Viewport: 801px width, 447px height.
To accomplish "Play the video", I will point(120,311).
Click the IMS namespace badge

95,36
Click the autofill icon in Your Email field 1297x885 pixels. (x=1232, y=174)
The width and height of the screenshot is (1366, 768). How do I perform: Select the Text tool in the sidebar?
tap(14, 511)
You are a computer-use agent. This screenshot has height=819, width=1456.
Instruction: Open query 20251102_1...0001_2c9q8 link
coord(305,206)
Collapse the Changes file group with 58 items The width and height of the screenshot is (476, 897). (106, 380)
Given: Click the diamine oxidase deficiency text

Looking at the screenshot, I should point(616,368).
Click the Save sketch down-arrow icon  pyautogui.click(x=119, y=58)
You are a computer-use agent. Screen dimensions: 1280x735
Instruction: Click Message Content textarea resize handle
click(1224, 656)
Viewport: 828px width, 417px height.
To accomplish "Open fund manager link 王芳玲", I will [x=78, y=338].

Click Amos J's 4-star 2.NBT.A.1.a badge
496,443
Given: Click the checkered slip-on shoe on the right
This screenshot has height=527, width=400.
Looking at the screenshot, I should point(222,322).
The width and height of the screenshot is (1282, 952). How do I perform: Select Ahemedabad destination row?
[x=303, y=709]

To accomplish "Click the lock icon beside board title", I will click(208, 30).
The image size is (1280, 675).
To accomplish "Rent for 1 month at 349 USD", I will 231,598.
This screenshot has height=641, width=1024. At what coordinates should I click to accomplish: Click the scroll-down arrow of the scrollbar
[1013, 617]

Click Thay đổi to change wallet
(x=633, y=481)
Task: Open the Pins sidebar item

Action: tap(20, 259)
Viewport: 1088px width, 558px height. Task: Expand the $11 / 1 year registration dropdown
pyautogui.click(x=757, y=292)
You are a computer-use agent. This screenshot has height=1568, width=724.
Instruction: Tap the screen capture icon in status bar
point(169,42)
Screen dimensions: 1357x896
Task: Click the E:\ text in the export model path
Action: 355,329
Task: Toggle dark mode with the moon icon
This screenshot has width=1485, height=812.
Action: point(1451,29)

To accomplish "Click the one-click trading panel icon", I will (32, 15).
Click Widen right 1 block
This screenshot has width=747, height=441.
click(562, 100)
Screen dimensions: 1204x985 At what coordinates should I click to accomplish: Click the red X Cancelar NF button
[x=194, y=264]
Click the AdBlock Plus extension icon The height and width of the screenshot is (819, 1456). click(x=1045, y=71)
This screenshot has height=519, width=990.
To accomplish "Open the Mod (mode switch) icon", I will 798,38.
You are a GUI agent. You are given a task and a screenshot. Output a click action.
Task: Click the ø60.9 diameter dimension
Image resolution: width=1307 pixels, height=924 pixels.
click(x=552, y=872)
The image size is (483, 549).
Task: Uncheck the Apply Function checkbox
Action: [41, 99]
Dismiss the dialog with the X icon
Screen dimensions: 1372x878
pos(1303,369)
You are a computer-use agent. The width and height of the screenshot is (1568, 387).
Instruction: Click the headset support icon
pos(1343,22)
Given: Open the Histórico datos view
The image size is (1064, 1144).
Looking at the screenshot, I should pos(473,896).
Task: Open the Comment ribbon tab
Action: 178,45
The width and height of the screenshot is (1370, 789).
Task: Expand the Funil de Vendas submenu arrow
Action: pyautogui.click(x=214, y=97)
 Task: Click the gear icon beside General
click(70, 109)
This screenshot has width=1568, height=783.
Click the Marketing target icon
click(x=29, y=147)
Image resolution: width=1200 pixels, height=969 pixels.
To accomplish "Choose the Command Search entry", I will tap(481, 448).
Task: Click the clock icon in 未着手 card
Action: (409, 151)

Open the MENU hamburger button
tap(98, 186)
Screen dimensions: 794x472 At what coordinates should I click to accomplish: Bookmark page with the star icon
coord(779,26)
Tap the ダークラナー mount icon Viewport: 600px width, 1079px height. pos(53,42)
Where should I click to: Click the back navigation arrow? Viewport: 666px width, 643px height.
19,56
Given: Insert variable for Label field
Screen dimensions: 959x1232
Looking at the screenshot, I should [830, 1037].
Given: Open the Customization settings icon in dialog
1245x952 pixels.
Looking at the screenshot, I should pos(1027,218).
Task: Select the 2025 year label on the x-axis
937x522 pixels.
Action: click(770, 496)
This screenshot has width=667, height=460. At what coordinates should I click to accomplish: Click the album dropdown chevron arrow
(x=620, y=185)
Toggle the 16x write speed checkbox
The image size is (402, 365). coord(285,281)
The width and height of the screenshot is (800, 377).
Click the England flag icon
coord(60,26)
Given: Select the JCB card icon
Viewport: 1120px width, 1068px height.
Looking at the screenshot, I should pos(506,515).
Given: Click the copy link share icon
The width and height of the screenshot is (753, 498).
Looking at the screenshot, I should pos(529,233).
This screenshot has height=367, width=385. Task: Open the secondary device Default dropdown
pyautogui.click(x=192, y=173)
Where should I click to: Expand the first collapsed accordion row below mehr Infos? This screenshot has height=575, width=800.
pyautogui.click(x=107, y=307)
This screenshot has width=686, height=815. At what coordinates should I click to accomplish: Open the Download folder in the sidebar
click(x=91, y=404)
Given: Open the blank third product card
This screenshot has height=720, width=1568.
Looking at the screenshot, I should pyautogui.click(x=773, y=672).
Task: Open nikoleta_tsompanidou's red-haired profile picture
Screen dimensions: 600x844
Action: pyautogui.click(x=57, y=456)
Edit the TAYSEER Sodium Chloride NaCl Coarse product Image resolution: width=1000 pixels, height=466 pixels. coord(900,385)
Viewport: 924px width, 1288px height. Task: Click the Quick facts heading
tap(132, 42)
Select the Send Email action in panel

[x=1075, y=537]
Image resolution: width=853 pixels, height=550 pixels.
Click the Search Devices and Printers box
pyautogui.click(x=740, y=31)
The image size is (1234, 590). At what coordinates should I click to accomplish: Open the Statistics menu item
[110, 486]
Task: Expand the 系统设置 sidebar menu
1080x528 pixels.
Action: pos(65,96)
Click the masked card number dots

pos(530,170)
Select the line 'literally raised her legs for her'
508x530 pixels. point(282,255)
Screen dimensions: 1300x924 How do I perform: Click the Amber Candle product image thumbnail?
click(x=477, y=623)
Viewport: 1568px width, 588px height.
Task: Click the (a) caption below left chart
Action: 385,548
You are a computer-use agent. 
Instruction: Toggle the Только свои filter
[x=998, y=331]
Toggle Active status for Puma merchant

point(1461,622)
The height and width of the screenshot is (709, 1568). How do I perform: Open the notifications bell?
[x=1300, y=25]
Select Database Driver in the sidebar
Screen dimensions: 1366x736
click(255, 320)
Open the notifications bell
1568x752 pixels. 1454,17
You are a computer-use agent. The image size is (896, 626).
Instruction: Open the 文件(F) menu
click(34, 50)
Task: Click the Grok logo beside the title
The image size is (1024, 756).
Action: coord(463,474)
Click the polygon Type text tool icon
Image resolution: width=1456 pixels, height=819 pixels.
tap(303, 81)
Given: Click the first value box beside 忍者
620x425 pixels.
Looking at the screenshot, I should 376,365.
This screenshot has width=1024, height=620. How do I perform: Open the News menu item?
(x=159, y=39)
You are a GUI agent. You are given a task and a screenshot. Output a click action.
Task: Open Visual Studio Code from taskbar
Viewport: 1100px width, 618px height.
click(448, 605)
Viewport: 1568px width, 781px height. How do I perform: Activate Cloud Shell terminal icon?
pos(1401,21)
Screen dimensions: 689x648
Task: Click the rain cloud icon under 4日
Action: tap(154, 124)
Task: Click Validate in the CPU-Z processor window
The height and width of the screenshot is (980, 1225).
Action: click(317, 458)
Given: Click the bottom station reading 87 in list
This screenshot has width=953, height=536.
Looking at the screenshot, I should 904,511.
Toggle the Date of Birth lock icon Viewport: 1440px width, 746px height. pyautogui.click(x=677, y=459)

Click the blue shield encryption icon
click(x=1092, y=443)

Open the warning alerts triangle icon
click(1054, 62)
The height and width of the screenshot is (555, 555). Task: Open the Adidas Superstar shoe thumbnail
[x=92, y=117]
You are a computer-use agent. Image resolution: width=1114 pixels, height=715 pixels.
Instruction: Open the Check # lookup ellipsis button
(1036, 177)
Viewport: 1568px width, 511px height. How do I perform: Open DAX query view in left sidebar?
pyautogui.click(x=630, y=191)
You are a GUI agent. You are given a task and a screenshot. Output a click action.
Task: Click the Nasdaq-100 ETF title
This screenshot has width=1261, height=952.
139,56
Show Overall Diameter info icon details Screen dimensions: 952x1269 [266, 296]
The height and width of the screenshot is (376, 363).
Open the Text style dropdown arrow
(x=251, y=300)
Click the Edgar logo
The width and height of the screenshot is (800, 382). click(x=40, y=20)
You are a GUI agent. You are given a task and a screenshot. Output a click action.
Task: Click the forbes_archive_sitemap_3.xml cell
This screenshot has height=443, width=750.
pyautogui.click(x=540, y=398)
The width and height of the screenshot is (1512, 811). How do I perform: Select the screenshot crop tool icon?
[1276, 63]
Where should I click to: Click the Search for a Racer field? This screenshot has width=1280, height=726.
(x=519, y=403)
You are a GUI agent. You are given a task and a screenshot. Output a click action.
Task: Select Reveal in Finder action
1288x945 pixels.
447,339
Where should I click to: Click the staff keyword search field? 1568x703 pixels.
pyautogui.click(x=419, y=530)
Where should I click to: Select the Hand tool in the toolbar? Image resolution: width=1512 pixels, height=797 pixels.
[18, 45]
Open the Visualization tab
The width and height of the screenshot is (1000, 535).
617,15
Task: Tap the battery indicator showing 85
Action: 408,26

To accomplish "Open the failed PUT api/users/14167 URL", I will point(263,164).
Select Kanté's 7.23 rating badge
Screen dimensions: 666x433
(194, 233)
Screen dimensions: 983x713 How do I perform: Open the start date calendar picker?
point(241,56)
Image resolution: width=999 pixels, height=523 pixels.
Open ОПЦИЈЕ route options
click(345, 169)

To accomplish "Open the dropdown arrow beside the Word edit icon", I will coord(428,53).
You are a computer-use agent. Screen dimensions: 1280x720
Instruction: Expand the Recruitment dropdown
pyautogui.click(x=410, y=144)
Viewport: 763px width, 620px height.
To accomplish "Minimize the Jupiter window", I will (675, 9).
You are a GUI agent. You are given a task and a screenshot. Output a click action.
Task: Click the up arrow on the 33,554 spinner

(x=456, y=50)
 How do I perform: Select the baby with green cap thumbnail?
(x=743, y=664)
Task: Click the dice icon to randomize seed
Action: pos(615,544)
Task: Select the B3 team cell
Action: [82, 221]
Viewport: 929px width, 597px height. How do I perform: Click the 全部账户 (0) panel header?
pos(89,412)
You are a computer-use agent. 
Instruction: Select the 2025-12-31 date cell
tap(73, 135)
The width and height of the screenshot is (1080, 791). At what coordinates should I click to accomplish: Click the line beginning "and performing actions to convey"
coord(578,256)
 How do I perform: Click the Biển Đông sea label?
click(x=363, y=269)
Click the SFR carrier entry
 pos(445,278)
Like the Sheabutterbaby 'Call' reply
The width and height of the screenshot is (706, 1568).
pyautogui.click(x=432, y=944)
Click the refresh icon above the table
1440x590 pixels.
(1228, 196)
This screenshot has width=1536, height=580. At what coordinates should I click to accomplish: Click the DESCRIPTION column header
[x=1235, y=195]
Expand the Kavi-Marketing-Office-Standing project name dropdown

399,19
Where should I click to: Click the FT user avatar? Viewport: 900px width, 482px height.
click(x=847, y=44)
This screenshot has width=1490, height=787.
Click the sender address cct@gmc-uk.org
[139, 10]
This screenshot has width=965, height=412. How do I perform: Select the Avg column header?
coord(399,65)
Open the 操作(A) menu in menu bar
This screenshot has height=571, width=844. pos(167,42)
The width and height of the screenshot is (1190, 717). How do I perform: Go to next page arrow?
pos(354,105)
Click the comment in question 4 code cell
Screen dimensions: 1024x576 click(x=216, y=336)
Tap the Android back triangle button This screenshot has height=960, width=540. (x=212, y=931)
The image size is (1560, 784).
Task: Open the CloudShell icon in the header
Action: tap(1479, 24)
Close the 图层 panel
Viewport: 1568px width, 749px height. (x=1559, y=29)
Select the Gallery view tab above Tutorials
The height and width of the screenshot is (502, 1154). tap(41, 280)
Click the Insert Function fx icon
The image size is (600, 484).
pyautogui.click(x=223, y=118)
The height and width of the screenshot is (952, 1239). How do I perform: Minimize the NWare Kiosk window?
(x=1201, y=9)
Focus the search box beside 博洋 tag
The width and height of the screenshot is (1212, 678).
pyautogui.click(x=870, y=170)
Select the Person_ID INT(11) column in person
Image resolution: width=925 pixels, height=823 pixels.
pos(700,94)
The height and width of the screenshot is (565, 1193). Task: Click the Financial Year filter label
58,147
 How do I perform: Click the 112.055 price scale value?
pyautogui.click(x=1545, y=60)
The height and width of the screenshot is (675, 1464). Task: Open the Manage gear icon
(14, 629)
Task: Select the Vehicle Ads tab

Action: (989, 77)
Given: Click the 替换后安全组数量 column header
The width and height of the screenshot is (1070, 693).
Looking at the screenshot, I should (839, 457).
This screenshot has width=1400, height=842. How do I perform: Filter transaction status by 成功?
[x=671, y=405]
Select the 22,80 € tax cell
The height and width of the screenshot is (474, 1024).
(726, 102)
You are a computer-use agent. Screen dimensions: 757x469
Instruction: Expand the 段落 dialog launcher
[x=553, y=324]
--------------------------------------------------
▶ **BRIEF**
Retype the entries from the line containing "Task: Open nikoleta_tsompanidou's" through the line containing "point(1461,622)", reproducing every line in that stretch unchanged.

▶ **ANSWER IN FULL**
Task: Open nikoleta_tsompanidou's red-haired profile picture
Screen dimensions: 600x844
Action: pyautogui.click(x=57, y=456)
Edit the TAYSEER Sodium Chloride NaCl Coarse product Image resolution: width=1000 pixels, height=466 pixels. coord(900,385)
Viewport: 924px width, 1288px height. Task: Click the Quick facts heading
tap(132, 42)
Select the Send Email action in panel

[x=1075, y=537]
Image resolution: width=853 pixels, height=550 pixels.
Click the Search Devices and Printers box
pyautogui.click(x=740, y=31)
The image size is (1234, 590). At what coordinates should I click to accomplish: Open the Statistics menu item
[110, 486]
Task: Expand the 系统设置 sidebar menu
1080x528 pixels.
Action: pos(65,96)
Click the masked card number dots

pos(530,170)
Select the line 'literally raised her legs for her'
508x530 pixels. point(282,255)
Screen dimensions: 1300x924 How do I perform: Click the Amber Candle product image thumbnail?
click(x=477, y=623)
Viewport: 1568px width, 588px height.
Task: Click the (a) caption below left chart
Action: 385,548
You are a computer-use agent. 
Instruction: Toggle the Только свои filter
[x=998, y=331]
Toggle Active status for Puma merchant

point(1461,622)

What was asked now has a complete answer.